Even with that, it did not seem to completely rule out German job cuts, as it spelled out provisions it might take “in case of potentially necessary redundancy dismissals.” Those measures would include cutting temporary workers, trimming work weeks to under 40 hours, job transfers, partial retirement, and others.

The document states that ams will honor existing pension and partial retirement plans for Osram employees.

And it said that it will cut jobs at Osram’s Munich headquarters while also running Munich as a co-headquarters along with ams’ Premstaetten, Austria home.

Reductions are also likely at Osram’s newfangled but underutilized Kulim, Malaysia plant, as ams said that an Osram acquisition “may or may not lead to a concentration of the front end manufacturing in Regensburg (Osram’s main manufacturing site in Germany) by moving lines from Kulim to available clean room spaces there.”

Osram opened the $440 million state-of-the-art Kulim LED production facility to great fanfare in November 2017, with ambitious plans to expand it amid an anticipated demand for optical chips supporting not just lighting but all sorts of other things, such as autonomous vehicles, fitness devices, health gadgets, augmented and virtual reality glasses, and more.

But Kulim has not been spared the job cuts that have also hit other Osram operations amid disappointing optical-chip market developments.
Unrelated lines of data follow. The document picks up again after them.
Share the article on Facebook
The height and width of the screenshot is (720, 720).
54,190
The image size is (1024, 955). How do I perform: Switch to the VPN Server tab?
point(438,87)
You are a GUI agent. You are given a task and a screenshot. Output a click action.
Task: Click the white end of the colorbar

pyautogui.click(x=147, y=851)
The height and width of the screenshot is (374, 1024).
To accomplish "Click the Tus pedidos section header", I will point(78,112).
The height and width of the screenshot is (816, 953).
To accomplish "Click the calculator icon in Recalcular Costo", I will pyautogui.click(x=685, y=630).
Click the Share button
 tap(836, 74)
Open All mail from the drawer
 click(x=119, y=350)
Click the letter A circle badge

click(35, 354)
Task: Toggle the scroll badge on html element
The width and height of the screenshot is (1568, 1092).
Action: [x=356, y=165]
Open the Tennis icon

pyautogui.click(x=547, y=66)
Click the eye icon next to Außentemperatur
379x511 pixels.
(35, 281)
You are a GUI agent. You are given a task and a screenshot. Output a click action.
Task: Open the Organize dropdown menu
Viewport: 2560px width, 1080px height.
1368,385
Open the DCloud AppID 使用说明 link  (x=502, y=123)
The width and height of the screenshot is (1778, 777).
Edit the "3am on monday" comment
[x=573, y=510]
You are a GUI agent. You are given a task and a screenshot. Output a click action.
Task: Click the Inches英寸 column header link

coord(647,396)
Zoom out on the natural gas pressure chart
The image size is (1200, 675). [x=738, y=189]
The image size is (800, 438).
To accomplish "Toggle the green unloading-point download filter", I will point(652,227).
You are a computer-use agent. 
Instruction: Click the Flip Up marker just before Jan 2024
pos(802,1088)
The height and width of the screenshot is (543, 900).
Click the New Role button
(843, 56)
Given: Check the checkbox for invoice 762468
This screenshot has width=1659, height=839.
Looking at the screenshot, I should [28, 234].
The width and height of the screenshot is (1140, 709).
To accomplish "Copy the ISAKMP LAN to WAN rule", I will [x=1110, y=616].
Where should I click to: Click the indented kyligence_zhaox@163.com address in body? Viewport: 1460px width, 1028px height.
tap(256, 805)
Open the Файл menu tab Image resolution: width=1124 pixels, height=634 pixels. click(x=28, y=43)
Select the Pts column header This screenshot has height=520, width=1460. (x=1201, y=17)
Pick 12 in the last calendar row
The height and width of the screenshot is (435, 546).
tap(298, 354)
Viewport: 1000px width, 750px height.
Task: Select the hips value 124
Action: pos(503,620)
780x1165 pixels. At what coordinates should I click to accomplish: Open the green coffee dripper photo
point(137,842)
In one twist that could resuscitate the future of Osram’s IoT lighting business, the new offer document pulls back from ams’ earlier notion of selling off Osram’s digital group, which is the entity responsible for tying lighting into the Internet by embedding sensors and chips that help collect data.

The first time around, ams had characterized the digital group as “non-core” to a would-be combined Osram/ams and indicated its intention to find a new owner for the group.

But in its new offer document, it presents a different outlook, noting that it is “willing to jointly review and evaluate” those intentions.

AMS made its first offer — the one that expired on Oct. 1 — through an ams subsidiary called Opal BidCo GmbH. It is making its new bid through a different subsidiary, ams Offer GmbH.

Osram and ams have yet to finalize the organizational details — such as jobs — that would define a combined entity. The offer document states that the two companies are still hashing out a “Business Combination Agreement” that would spell out how €1.4 billion ($1.5B) ams would absorb €4.1B ($4.5B) Osram. One thing they are clear on is that they will retain the Osram brand.

AMS hopes to create a company that combines its sensor expertise — ams is big in the cellphone market — with Osram’s photonics.

Osram itself has been emphasizing it photonic chip capabilities. It recently introduced new infrared LEDs for use in augmented and virtual reality, for instance.

Osram is scheduled to report its 2019 fiscal year-end results on Tuesday.

MARK HALPER is a contributing editor for LEDs Magazine, and an energy, technology, and business journalist (

*Editor’s note: ams reports financials in USD while Osram reports in EUR; currency is provided in both EUR and USD for consistency. Currency is provided at the latest valuation as of time of publication.